I also noticed that the sizes of the chunks are a bit uneven. Why is 001.json so much bigger?

% dawarich-splitter.py     
loaded record_count=2088720
Writing chunk-1000000-000.json
Writing chunk-1000000-001.json
Writing chunk-1000000-002.json
dawarich-splitter.py  138.83s user 7.53s system 98% cpu 2:29.16 total

% ls -lh *.json
-rw-r--r-- 1 markus markus 1.4G Sep  8 02:26 Records.json
-rw-r--r-- 1 markus markus 533M Sep  8 23:25 chunk-1000000-000.json
-rw-r--r-- 1 markus markus 1.1G Sep  8 23:27 chunk-1000000-001.json
-rw-r--r-- 1 markus markus 194M Sep  8 23:27 chunk-1000000-002.json

jonhnet commented 1 month ago

Chunks are divided by count of records. The records vary wildly in length depending on what Google decided to tuck into them that day. :)

jonhnet commented 1 month ago

Maybe a better script would count up to some total length, since the import process seems to die due to overall memory allocation.

hartmark commented 1 month ago

It seems it just swallowed the 1.1GB file so I guess all is good now :)

One small thing the script also should do is to remove the uploaded files from the docker volume so they won't take storage after being imported.

I'll let it run now for the night and see how it worked tomorrow.

jonhnet commented 1 month ago

@hartmark good point on cleaning up the mess after. I haven't actually finished running the script over here yet. :v)

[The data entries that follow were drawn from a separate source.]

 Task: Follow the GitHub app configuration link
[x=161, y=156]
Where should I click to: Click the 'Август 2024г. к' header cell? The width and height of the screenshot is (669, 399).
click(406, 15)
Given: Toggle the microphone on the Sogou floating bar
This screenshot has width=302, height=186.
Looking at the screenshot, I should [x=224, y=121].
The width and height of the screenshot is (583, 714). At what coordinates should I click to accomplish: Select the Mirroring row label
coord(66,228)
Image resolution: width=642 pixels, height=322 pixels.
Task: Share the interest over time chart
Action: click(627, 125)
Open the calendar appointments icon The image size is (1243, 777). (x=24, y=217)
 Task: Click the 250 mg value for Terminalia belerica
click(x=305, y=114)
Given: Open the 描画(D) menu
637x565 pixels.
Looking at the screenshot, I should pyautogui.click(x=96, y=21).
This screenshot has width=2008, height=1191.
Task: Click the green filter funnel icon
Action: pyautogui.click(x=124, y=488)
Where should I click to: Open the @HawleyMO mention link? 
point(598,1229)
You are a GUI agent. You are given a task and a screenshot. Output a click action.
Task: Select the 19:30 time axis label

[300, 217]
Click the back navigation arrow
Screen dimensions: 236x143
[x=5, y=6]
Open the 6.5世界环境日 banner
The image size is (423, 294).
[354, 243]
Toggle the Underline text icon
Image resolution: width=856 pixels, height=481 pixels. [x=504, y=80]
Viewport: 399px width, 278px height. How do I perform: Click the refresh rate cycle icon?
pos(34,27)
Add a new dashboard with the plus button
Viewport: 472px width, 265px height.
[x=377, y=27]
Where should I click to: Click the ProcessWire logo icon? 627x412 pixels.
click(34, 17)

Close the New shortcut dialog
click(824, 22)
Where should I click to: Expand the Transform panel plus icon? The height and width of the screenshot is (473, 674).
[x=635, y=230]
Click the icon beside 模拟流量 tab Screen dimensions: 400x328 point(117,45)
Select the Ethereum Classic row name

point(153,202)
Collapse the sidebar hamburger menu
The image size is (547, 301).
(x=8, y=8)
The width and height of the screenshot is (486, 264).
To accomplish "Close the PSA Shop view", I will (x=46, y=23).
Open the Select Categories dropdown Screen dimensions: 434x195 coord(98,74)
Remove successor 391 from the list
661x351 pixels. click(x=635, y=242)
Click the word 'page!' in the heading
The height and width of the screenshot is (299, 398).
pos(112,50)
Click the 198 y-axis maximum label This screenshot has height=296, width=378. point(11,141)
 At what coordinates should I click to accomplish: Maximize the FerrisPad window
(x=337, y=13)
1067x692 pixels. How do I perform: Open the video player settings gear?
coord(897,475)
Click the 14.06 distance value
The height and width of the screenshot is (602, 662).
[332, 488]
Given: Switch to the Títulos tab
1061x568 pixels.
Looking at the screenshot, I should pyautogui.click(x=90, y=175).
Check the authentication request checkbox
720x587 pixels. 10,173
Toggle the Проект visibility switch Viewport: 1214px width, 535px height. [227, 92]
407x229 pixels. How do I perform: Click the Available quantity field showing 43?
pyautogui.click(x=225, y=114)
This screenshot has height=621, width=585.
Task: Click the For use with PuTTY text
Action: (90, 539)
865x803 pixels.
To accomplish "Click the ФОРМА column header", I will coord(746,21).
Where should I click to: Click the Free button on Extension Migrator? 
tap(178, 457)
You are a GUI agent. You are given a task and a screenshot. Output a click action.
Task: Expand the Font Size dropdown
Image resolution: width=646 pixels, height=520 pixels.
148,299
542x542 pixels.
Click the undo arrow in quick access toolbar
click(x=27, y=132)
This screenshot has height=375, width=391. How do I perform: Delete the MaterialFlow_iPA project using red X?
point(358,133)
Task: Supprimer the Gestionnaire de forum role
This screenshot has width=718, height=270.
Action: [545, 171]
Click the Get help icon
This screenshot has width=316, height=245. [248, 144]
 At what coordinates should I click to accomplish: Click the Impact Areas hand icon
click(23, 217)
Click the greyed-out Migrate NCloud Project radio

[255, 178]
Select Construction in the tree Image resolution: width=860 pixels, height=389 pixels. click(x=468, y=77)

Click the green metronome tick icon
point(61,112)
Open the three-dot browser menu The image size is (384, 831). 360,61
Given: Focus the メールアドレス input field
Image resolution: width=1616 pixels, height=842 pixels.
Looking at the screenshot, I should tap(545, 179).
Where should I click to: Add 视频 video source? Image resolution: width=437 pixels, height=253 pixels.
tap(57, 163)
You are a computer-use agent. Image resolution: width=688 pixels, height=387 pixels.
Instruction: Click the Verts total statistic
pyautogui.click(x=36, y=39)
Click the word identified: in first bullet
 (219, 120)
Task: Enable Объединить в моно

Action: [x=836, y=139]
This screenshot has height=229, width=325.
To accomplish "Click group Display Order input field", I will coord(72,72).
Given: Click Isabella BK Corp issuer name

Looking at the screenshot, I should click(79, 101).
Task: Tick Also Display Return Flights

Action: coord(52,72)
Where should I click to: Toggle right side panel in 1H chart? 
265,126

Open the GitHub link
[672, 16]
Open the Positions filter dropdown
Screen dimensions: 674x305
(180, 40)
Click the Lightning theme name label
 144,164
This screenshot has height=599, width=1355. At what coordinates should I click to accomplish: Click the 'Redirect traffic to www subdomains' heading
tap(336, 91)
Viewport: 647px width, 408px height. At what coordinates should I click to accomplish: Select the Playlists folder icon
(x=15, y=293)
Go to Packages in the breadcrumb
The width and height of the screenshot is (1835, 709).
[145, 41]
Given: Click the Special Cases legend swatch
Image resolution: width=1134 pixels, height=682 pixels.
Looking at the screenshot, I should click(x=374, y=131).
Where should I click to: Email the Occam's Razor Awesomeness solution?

My first chunk is 1M records. It completed the bundle step in ~1 hour (I didn't measure), but the sidekiq processing seems really slow. It has been 18 hours, I have 273k items processed and another million in the queue. I think because each point creates two work items serially, so I'm 273k/2M of the way through the job. That means this one chunk is going to take 6 days, and I have three more where that came from.

Is this expected performance for import? I can imagine improving it is a low priority, since it only happens once...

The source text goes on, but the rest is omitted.